## Activity
Only one stretch of the listing below is wanted. Begin at the line that has "Image resolution: width=1315, height=2576.", stop after the line that has "1992--2010型张 (1208, 2528)", and repeat every line in between exactly.

## Source records
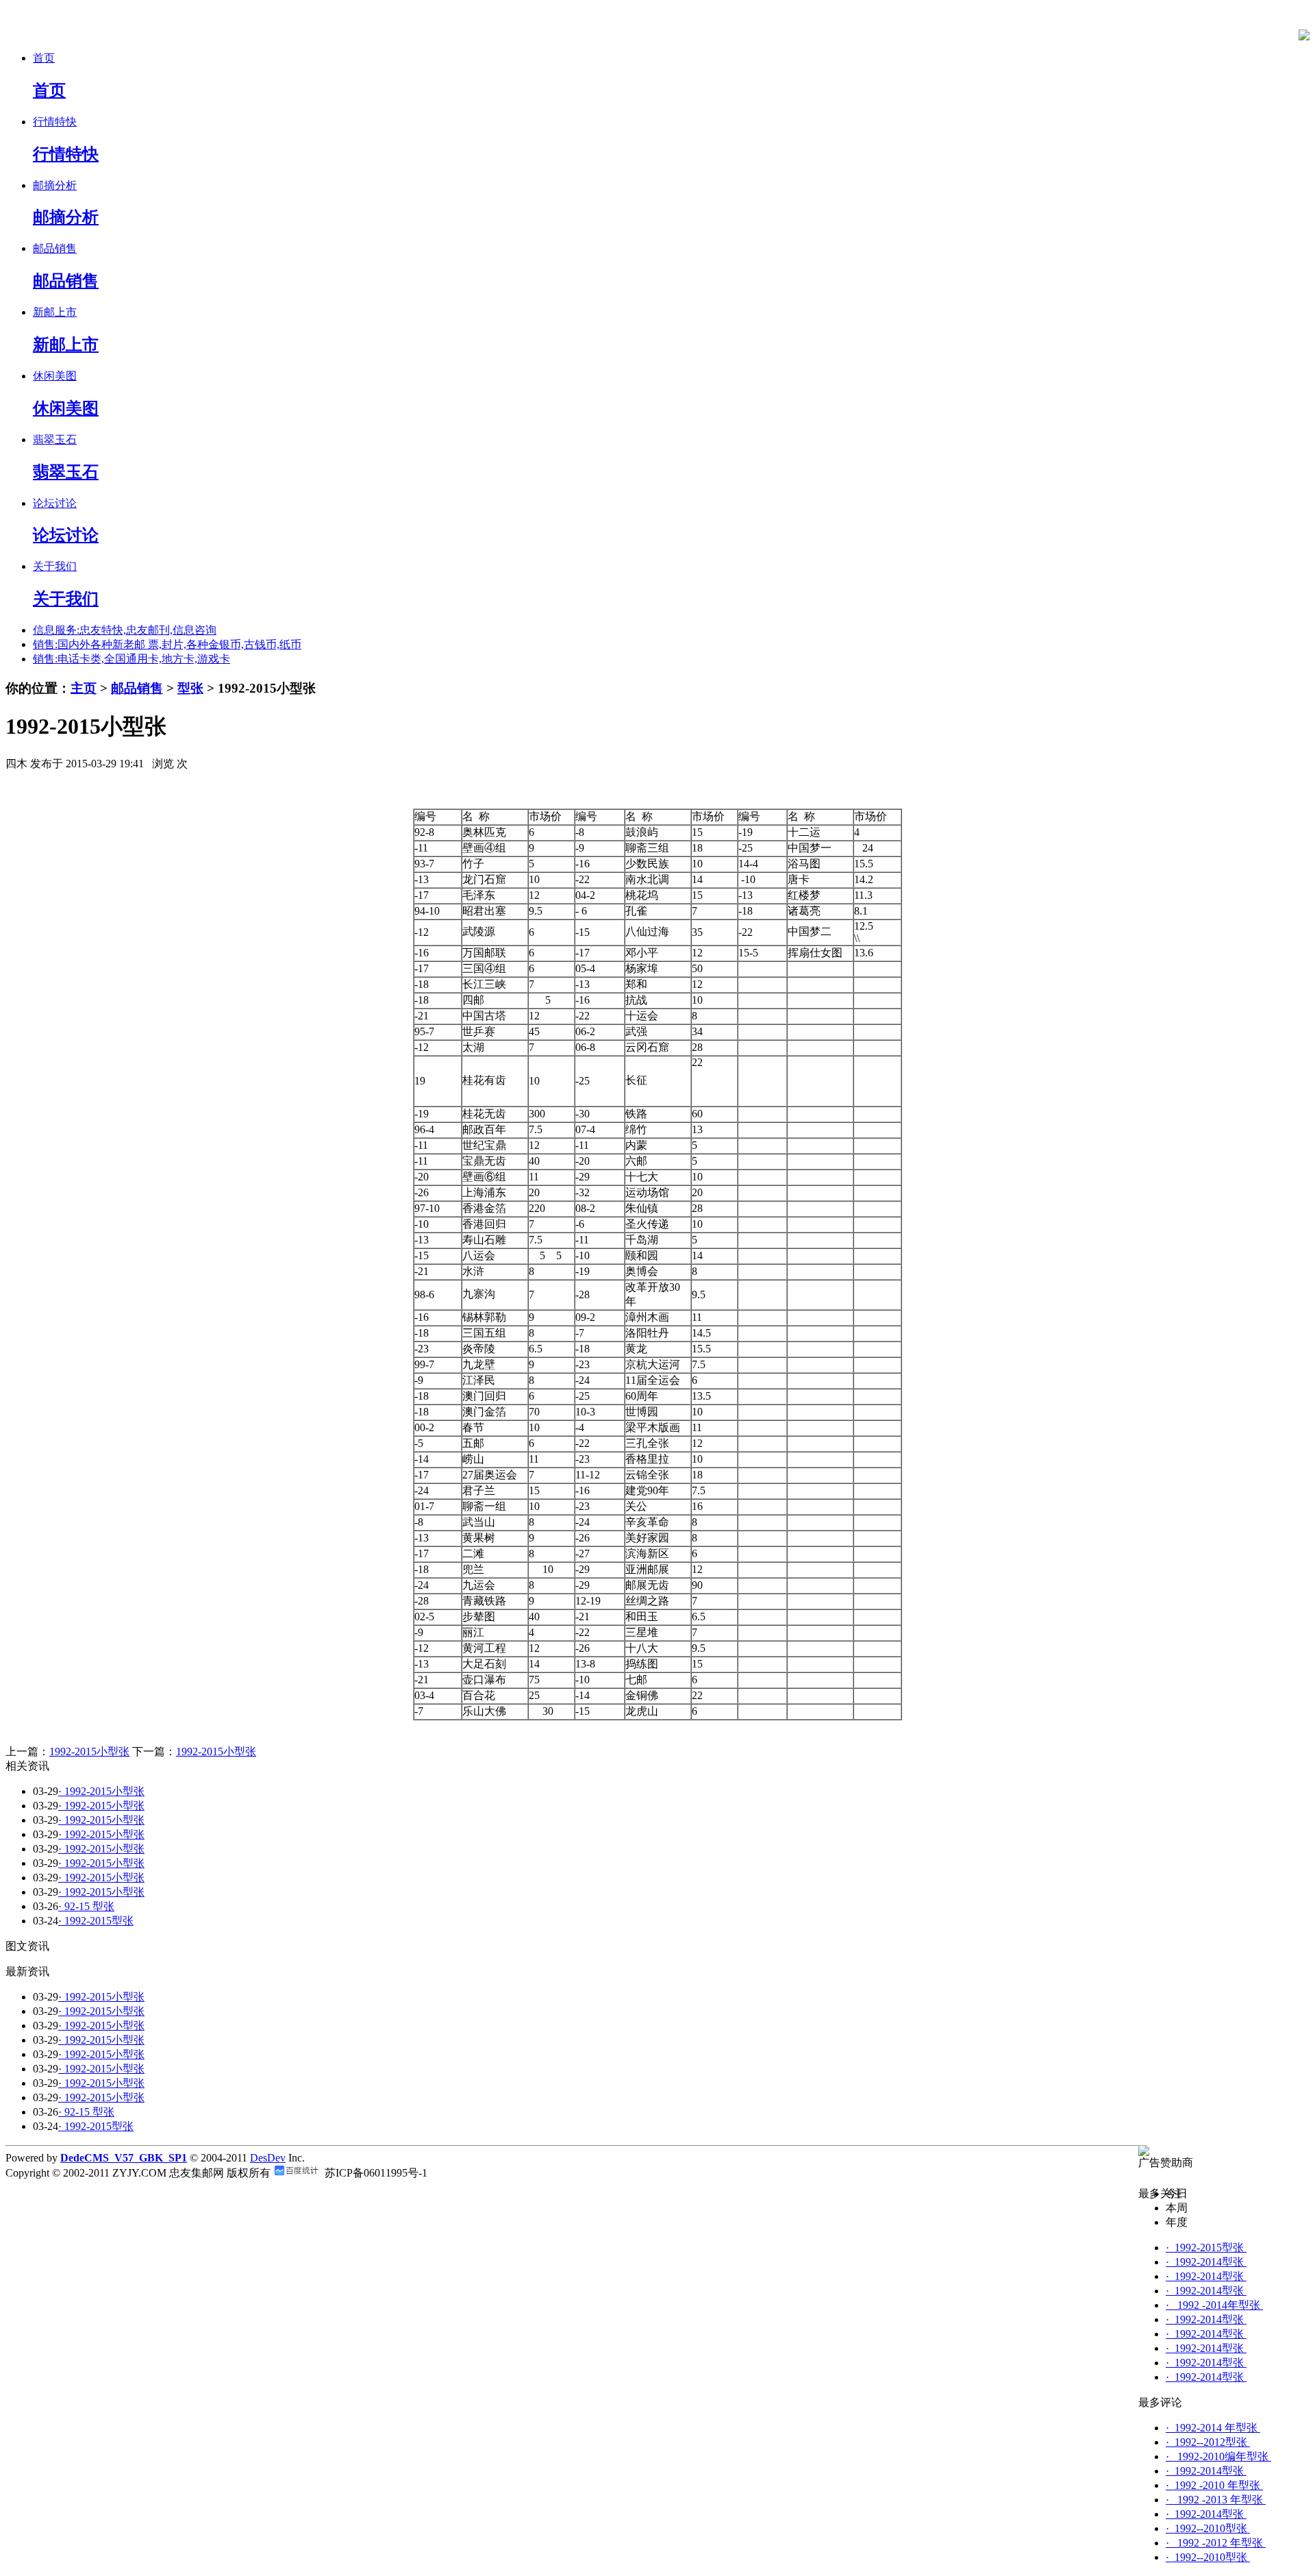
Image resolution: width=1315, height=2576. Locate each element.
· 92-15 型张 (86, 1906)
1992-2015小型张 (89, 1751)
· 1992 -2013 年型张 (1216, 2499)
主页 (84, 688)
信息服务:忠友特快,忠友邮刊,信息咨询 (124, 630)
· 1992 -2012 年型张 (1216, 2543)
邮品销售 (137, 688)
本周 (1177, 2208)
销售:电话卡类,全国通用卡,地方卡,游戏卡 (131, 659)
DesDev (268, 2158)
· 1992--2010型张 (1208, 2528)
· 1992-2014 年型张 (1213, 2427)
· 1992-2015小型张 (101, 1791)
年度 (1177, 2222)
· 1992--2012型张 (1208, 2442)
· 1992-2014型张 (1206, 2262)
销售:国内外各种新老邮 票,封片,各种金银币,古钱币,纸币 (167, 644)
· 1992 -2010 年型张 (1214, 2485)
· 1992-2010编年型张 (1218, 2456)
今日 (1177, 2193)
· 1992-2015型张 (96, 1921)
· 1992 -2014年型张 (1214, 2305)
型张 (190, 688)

==

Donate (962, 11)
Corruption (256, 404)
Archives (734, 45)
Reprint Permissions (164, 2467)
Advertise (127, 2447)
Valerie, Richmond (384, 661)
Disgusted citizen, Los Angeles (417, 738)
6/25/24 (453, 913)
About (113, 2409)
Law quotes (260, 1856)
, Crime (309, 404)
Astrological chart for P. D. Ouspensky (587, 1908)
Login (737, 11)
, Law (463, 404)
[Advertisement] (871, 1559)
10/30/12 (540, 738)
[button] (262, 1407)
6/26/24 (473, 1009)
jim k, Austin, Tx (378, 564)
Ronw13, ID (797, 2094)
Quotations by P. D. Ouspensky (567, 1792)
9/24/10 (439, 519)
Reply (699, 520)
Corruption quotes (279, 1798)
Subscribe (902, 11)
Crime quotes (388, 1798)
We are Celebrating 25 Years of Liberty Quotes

* * *

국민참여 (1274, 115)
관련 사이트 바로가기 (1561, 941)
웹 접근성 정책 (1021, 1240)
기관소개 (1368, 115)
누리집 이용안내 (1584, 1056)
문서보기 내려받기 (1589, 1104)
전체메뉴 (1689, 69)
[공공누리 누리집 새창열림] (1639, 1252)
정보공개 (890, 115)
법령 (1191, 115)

## Exercise response
Image resolution: width=1315, height=2576. Locate each element.
· 92-15 型张 (86, 1906)
1992-2015小型张 (89, 1751)
· 1992 -2013 年型张 (1216, 2499)
主页 (84, 688)
信息服务:忠友特快,忠友邮刊,信息咨询 (124, 630)
· 1992 -2012 年型张 (1216, 2543)
邮品销售 (137, 688)
本周 (1177, 2208)
销售:电话卡类,全国通用卡,地方卡,游戏卡 (131, 659)
DesDev (268, 2158)
· 1992--2010型张 (1208, 2528)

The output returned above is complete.